Why is this book important?
It works on various levels. It tells us about what a Mughal city was, offering you an actual idea through the maps. It’s an insight into the past, and will have you realise that there is sufficient history there that needs to be preserved. Old Delhi is under threat, and much of its magic is going to disappear. I want to encourage people to try and preserve it.
Swapna Liddle
What role has Shahjahanabad played in how Delhi is structured today?
It all hinges on Mughal town planning. The imperial features including the wide roads, with the Red Fort and city walls at one end. But there was enough space for people to fan out, create their homes and places of worship. As the population grew and became varied, the city, too, evolved. There was no segregation.
Are Delhi’s mohallas, where people with a shared profession and background, live, a legacy of this planning?
To some extent, yes. People with same occupation shared resources and retail spaces. Also, when someone migrates to a new neighbourhood or city, you seek out your own.

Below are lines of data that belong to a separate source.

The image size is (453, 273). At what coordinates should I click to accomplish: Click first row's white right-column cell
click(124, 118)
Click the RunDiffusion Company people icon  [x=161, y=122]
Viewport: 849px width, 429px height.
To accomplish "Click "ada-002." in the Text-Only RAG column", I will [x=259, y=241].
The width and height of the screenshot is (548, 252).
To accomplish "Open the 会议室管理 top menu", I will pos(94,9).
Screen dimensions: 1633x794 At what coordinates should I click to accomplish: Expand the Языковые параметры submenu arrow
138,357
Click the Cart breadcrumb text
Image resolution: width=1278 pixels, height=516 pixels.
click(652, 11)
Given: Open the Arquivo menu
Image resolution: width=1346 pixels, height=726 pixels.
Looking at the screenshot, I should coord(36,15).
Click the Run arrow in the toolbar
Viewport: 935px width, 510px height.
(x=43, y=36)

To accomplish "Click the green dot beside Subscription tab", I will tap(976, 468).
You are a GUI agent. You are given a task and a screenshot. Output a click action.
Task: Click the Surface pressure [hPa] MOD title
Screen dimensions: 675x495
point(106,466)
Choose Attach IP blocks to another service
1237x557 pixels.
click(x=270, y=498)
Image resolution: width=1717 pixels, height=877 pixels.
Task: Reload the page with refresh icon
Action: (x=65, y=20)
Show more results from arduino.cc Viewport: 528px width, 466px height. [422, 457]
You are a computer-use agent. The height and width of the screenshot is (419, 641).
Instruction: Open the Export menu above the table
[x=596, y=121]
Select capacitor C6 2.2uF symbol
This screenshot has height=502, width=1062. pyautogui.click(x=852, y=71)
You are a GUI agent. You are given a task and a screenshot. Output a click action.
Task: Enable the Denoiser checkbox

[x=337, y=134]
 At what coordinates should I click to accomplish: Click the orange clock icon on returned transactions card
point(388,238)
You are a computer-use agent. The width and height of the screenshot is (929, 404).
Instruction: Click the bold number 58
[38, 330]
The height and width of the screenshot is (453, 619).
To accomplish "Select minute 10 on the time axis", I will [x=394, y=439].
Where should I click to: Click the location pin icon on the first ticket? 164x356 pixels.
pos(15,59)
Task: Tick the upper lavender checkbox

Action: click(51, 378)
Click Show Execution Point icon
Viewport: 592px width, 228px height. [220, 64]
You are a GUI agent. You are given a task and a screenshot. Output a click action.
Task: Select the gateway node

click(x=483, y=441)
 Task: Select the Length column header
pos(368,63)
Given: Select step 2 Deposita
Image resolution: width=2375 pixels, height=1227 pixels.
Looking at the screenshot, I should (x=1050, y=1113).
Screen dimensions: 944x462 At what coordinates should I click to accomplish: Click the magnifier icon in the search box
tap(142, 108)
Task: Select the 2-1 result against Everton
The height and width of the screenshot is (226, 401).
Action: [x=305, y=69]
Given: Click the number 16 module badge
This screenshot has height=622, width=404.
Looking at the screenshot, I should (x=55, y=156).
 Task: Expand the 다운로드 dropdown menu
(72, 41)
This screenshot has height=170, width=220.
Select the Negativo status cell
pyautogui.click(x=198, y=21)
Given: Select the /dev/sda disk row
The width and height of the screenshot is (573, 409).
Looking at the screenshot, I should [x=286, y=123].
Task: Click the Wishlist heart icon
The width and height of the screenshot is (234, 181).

Even so, nothing was rigidly defined.
Boys play cricket with the background dotted with the once lavish havelis of Daryaganj in February, 2023. Pic/Getty Images
In say, Dariba, or Kinari Bazaar as it’s known today, there were mandirs existing next to masjids, and Hindus and Jains owned property side by side.
That is a hallmark of Mughal polity... its inclusiveness. This is exactly what a Mughal city looked like.
What were some of the most interesting things you discovered as you researched the book?
I enjoyed learning—now there are no signs of it—about the water flow patterns and the canals that meandered through the streets and gardens. The estate of the nawabs of Awadh was expansive, and the water flowed through this estate. I went to see what is left of it, and only some name plates and a few gateways remain. Also, it had some interesting residents. Portuguese army man Manuel D’eremao, who fought in the Anglo-Maratha wars, settled here. He lived in a mansion called Man Mahal ki Haveli, after his name Manuel! Only a gateway remains where it once stood.
The Chandni Chowk thana is the most spread out of all the thanas of the city. Its limits include the most important street of the city, running from Lahori Darwaza of the Qila to Fatehpuri Masjid at its western end
What was the final nail in the coffin for Shahjahanabad’s decline?
It was the making of New Delhi, and Indian independence. The time saw an influx of people, who needed shops and business establishments to be set up. Many of the havelis were transformed into shops. Since they stopped being residential spaces, the infrastructure was neglected.
How would you describe the Delhi of those times?
I think it was about intrigue and djinns. It also was very cosmopolitan. It was home to the Portuguese, the French and Armenians, the British... and of course, the Indians. There were poets, dancers, singers, and merchants who made it their home. Fact is often more exciting than fiction, and if someone decided to make a movie about those times, it would be appear as nothing but fascinating.